Pre-Activated vs Activation Required License Keys

Some larger-volume users make the mistake of thinking that switching to a license setup that requires activation will make the management/auditing of their license keys easier to do. On the contrary, this often causes more problems than it solves, and it is not recommended. The purpose of the activations list is simply to track activations and prevent users of smaller-volume licenses from exceeding their maximum number of permitted activations. It is not designed for the purpose of auditing larger-volume user licenses. Switching your license activation method for this purpose will significantly increase the complexity of managing your license keys, and there are much more efficient ways to achieve that goal. 

The activations list is simply a list of devices and activation dates. Some of the reasons it may not give you the auditing results you anticipate include:

• Users are allowed two devices per activation - the activations list does not clearly distinguish between them.
• There are no reporting tools associated with it -  the best you can do is to export a list to a spreadsheet.
• Activation is often incompatible with virtual infrastructure environments, which adds unnecessary complexity to large-scale deployments.

Resolution

You can use the process detailed below to maintain/audit a group of licensed users on a preactivated license. It will add license keys to the user device at login, based on their membership in a ‘licensed’ group.

Directory Services and XCVault.exe

The recommended approach to tracking license usage is to leverage the power of existing directory services like Microsoft Active Directory, Entra ID, or one of the many other directory services that use groups. This enables the separation of users into groups such as “licensed” and “unlicensed”, after which it becomes possible to use the native auditing tools available to your chosen directory service to audit group membership.
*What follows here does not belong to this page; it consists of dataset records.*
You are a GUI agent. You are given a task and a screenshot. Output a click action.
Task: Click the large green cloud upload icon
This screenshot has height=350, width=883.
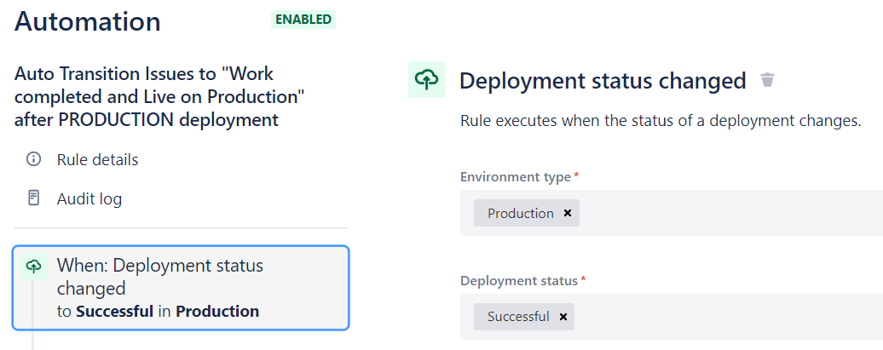pos(426,80)
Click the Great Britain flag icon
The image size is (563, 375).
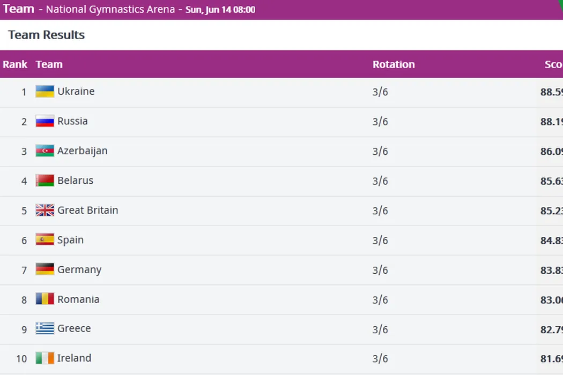click(45, 210)

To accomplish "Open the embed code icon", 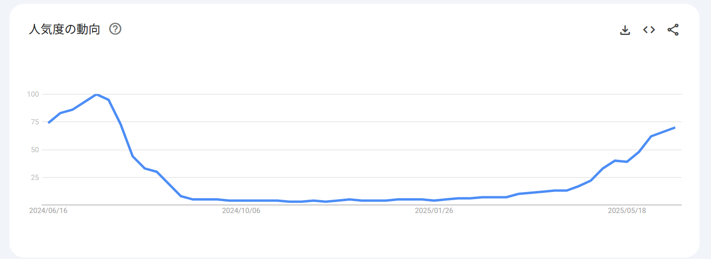I will tap(649, 30).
You can then script the application or removal of licenses from user profiles with XCVault.exe, the licensing utility that is installed with our products. You can call XCVault.exe to add, remove, and update license keys based on the group membership of the user in question.

You can view an example of this approach in conjunction with Active Directory in the system administrators' manual here. It uses group membership and a login script to determine whether a user should be licensed or not, and applies/removes license keys accordingly.

The logic of any such script is detailed below:

The script checks users on login to see if they are part of the ‘licensed’ group. If they are a part of the licensed group, then it checks for a license and adds one in cases where no license is present. If they are not part of the licensed group, then it checks for a license and deletes it in cases where a license is present.

XCVault.exe is a very powerful tool and can be used for nuanced license manipulation, such as adding/removing keys, listing existing keys and encrypting/decrypting keys. Full details of the parameters and options of the XCVault.exe licensing utility are available here. 

Once a system such as the above has been set up you can use it to generate lists of group members. This will enable you to see who is using a PDF-XChange license, and audit your license usage effectively.